TEXT SECTION =>
☆ ☆ ☆

The chapters in this volume analyse issues relating to political governance, national identity, economic development and regional security that have preoccupied the states of South Asia in the fifty years following independence. India has been faced with the challenge of developing effective democratic structures in the world’s most diverse and populous society. It confronts tensions in its efforts to carry out economic reforms in a competitive resource-scarce context, and to maintain its commitment to secularism in the face of the growing influence of Hindu nationalism. The role of the military and of religion have complicated the task of stabilising democratic structures and socio-economic development in Pakistan and Bangladesh. Sri Lanka’s political problems have escalated due to the failures of its leadership, unsuccessful constitutional experiments, and unresolved ethnic differences. The transition of Nepal from a centralised monarchy to a participatory political system has generated stresses in its traditional social relations and group rankings.The essays by an international groups of scholars explore these themes with a view to highlighting the complex processes of political change and development that are underway in the South Asian states.

Amita Shastri is professor of Political Science at the San Francisco State University. She is a comparativist  with research and teaching interests in democracy and democratization, ethnicity and nationalism, and political economy of development; especially with reference to South Asia and Sri Lanka. She earned her doctorate in Politics (International Studies) from Jawaharlal Nehru University, New Delhi (1985). She was awarded the Pew Faculty Fellowship in International Affairs, John F. Kennedy School of Government, Harvard University, 1990-91.

☆ ☆ ☆

WORK TO BE COMPLETED => Rewrite everything in the passage on South Asian politics from "Amita Shastri is" down to "Harvard University, 1990-91.", putting "PhD" in place of "doctorate".

DATA PROVIDED =>
☆ ☆ ☆

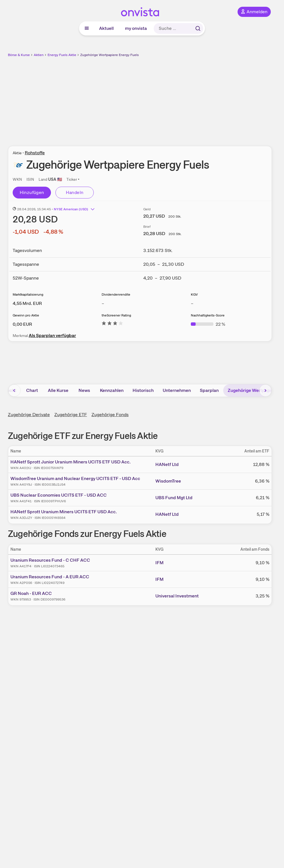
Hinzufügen (32, 192)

☆ ☆ ☆

WRITTEN SOLUTION =>
Amita Shastri is professor of Political Science at the San Francisco State University. She is a comparativist  with research and teaching interests in democracy and democratization, ethnicity and nationalism, and political economy of development; especially with reference to South Asia and Sri Lanka. She earned her PhD in Politics (International Studies) from Jawaharlal Nehru University, New Delhi (1985). She was awarded the Pew Faculty Fellowship in International Affairs, John F. Kennedy School of Government, Harvard University, 1990-91.